The pipeline fetches papers from ArXiv, parses their PDFs, extracts key properties via an LLM (KISSKI Chat AI API), normalises and merges the results, and uploads them to ORKG — all in a single command.
It also supports HPC cluster deployment (GPU-based transformers on GWDG Grete) for large-scale batch extraction without API costs.
- Automated paper fetching from ArXiv (by ID or search query)
- PDF parsing with fallback mechanisms (
pdfplumber) - LLM-based extraction via KISSKI Chat AI API (OpenAI-compatible)
- HPC / GPU extraction using Hugging Face Transformers on GWDG Grete
- Extraction normalisation canonical date, organisation, and parameter formats
- Model variant merging groups size variants (e.g. 7B/13B/70B) into one entry
- Primary contribution selection filters auxiliary artefacts, keeps main models
- Structured mapping to ORKG template R609825
- Automatic ORKG upload with duplicate detection
- Strict evaluation framework match-based F1 + BERTScore for semantic fields
- Batch processing for HPC environments
Bachelor-Arbeit-NLP/
├── .github/
│ └── workflows/
│ └── ci.yml # GitHub Actions CI
├── grete/ # HPC cluster deployment
│ ├── extraction/
│ │ ├── grete_extract_paper.py
│ │ ├── grete_extract_from_url.py
│ │ └── grete_extract_paper_distilgpt2.py
│ ├── jobs/
│ │ ├── grete_extract_job.sh # SLURM single job
│ │ ├── grete_extract_batch.sh # SLURM batch array
│ │ └── grete_extract_url_job.sh
│ └── README.md
├── src/ # Core pipeline
│ ├── __init__.py
│ ├── pipeline.py # Main orchestration
│ ├── llm_extractor.py # KISSKI API extraction
│ ├── llm_extractor_transformers.py # GPU-based extraction (Grete)

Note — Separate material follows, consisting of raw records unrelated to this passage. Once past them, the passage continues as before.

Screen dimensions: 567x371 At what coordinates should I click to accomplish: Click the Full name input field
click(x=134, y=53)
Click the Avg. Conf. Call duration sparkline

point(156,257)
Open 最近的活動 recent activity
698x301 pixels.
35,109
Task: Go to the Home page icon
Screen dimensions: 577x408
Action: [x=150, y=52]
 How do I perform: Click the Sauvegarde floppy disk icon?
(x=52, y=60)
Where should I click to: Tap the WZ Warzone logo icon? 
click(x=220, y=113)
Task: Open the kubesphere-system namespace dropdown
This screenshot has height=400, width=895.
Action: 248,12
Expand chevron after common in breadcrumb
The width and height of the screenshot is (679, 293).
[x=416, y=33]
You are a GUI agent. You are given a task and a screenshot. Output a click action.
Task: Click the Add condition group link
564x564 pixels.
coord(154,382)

│ ├── pdf_parser.py # PDF text extraction
│ ├── paper_fetcher.py # ArXiv paper fetching
│ ├── template_mapper.py # ORKG template mapping
│ ├── orkg_client.py # ORKG API wrapper
│ ├── orkg_manager.py # ORKG paper/contribution management
│ ├── extraction_normalizer.py # Canonical format normalisation
│ ├── model_variant_merger.py # Size-variant merging
│ ├── model_contribution_selector.py # Primary model selection
│ ├── baseline_filter.py # Baseline/comparison model filter
│ └── comparison_updater.py # Legacy comparison updater
├── scripts/
│ ├── evaluation/ # Evaluation scripts and README
│ │ ├── evaluate_extraction_strict.py # Strict evaluator (thesis metrics)

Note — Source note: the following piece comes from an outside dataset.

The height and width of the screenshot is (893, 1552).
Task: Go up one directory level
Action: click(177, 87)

│ │ ├── evaluate_extraction.py # Relaxed evaluator
│ │ ├── convert_gold_standard.py # ORKG CSV → gold JSON converter
│ │ └── README.md
│ ├── batch_extract_all_papers.py
│ ├── build_results_table.py
│ └── import_extracted_to_model_folders.py
├── finetuning/ # Optional LoRA fine-tuning workflow
├── tests/ # Unit tests
│ ├── __init__.py
│ ├── test_pipeline.py
│ ├── test_llm_extractor.py
│ ├── test_orkg_client.py
│ ├── test_orkg_append.py
│ └── test_pdf_parser.py
├── data/
│ ├── papers/ # Downloaded PDFs (gitignored)
│ ├── extracted/ # Extraction results (gitignored)

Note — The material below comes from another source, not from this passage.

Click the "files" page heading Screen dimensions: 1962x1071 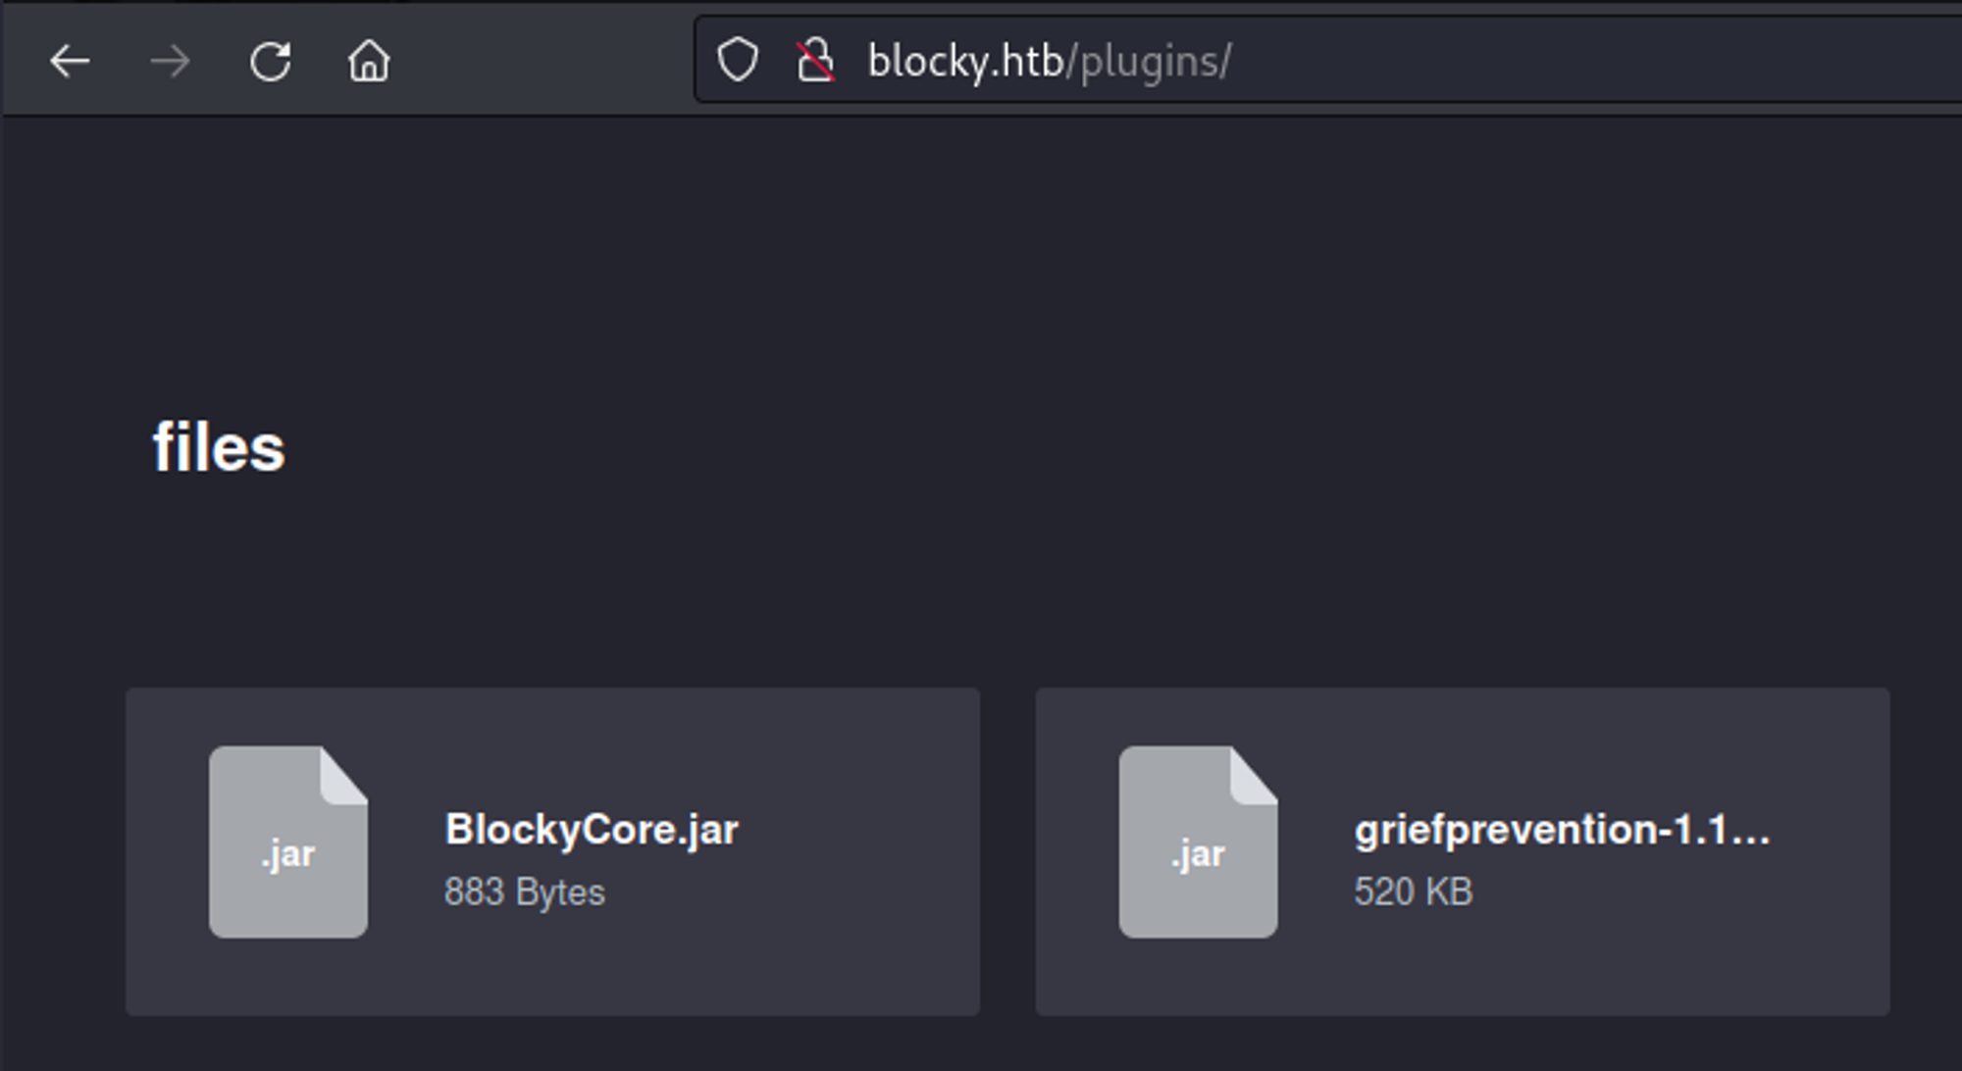[219, 447]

│ ├── gold_standard/ # Gold-standard evaluation data
│ └── logs/ # Pipeline logs (gitignored)
├── results/ # Aggregated evaluation tables (CSV/JSON)
├── config/
│ └── config.yaml # Pipeline configuration
├── .env.example # Environment variables template
├── .gitignore
├── LICENSE
├── pyproject.toml # Python packaging and tool config
├── requirements.txt # Runtime dependencies
└── requirements-dev.txt # Development dependencies
- Python 3.9 or higher
- A KISSKI API key (provided by GWDG for thesis work)
- An ORKG account at sandbox.orkg.org or orkg.org
-
Clone the repository:
git clone https://github.com/sciknoworg/llm-atlas.git cd llm-atlas -
Create and activate a virtual environment:
python -m venv venv # Windows venv\Scripts\activate # Linux / macOS source venv/bin/activate
-
Install dependencies:
pip install -r requirements.txt
-
Copy the environment template and fill in your credentials:
# Windows (PowerShell) Copy-Item .env.example .env # Linux / macOS cp .env.example .env
# ORKG credentials
ORKG_EMAIL=your.email@example.com
ORKG_PASSWORD=your_password_here
ORKG_HOST=sandbox # Options: sandbox, incubating, production
# KISSKI Chat AI API (SAIA platform, OpenAI-compatible)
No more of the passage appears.